A physical system is described by a law of the form $f(E,P,A)=0$, where $E,P,A$ represent, respectively, energy, pressure and surface area. Find an equivalent physical law that relates suitable dimensionless quantities.

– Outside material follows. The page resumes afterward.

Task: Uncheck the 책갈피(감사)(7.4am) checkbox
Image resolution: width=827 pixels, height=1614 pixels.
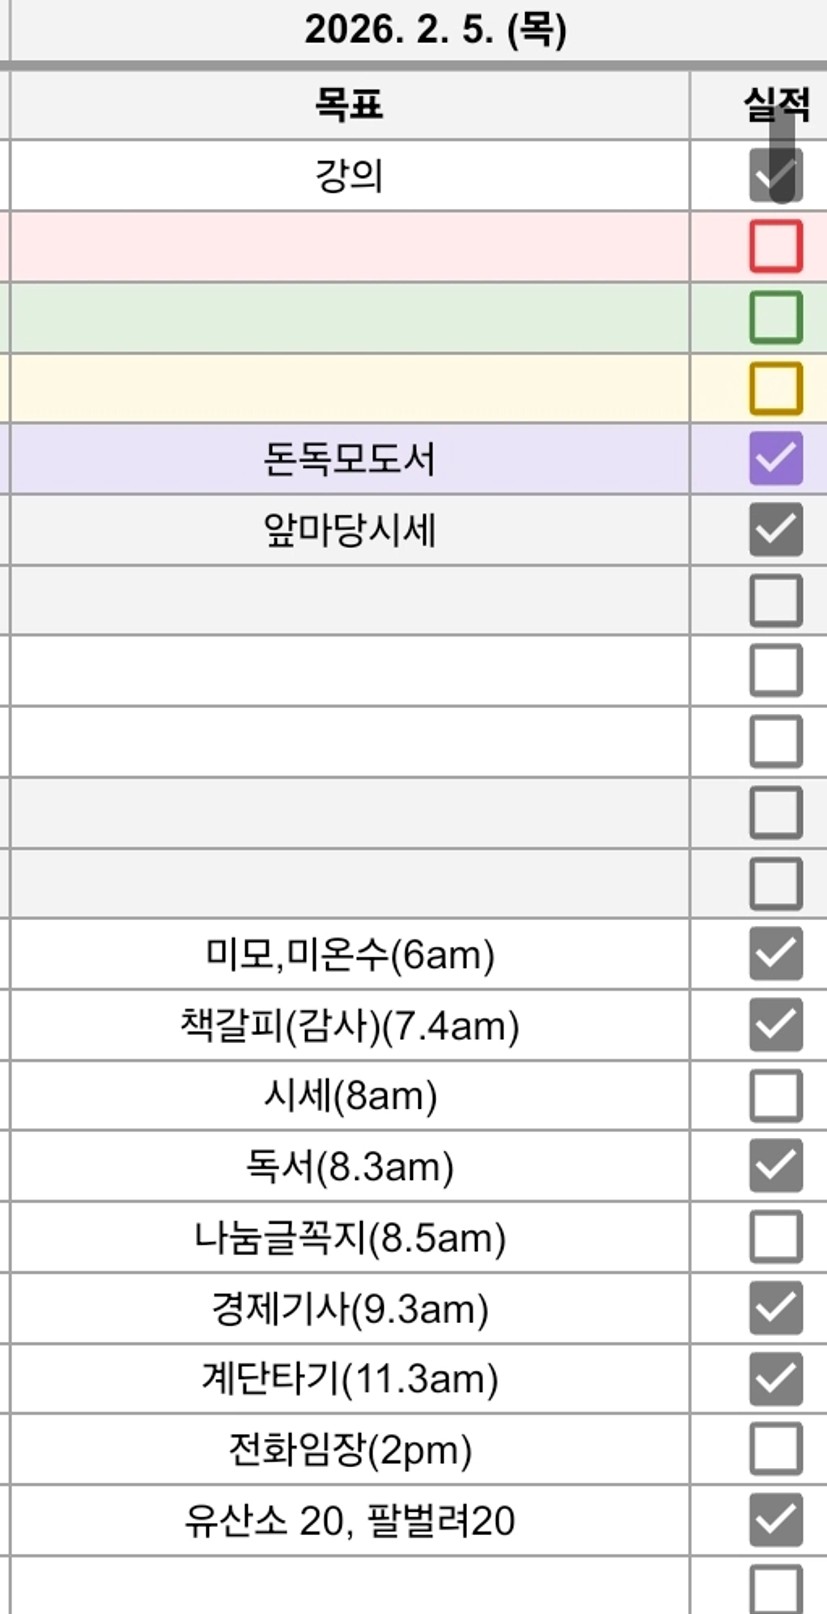Action: (x=775, y=1025)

That' what I have tried so far:

1st step:


Choice of quantities


Mass: $M$

Time: $T$

Length: $L$

So:

$$[E]=M L^2 T^{-2}$$
$$[P]=ML^{-1}T^{-2}$$
$$[A]=L^2$$2nd step:

Construction of dimonsionless quantities
The matrix of dimensions:$A=\begin{bmatrix}
1 & 1 & 0\\
-2 & -2 & 0 \\
2 & -1 &2
\end{bmatrix}$I tried to find the rank, determining the smallest $n$ for which $A^n=I$.$\begin{bmatrix}
1 & 1 & 0\\
-2 & -2 & 0 \\
2 & -1 &2
\end{bmatrix}\begin{bmatrix}
1 & 1 & 0\\
-2 & -2 & 0 \\
2 & -1 &2
\end{bmatrix}=\begin{bmatrix}
-1 & -1 & 0\\
2 & 2 & 0 \\
8 & 2 &4
\end{bmatrix}$$\begin{bmatrix}
-1 & -1 & 0\\
2 & 2 & 0 \\
8 & 2 &4
\end{bmatrix}\begin{bmatrix}
1 & 1 & 0\\
-2 & -2 & 0 \\
2 & -1 &2
\end{bmatrix}=\begin{bmatrix}
1 & 1 & 0\\
-2 & -2 & 0 \\
12 & 0 &8
\end{bmatrix}$But I saw the solution and there should be only one dimensionless quantity, so according to Buckingham Theorem the rank of $A$ should be $2$.

Where is my mistake? (Thinking)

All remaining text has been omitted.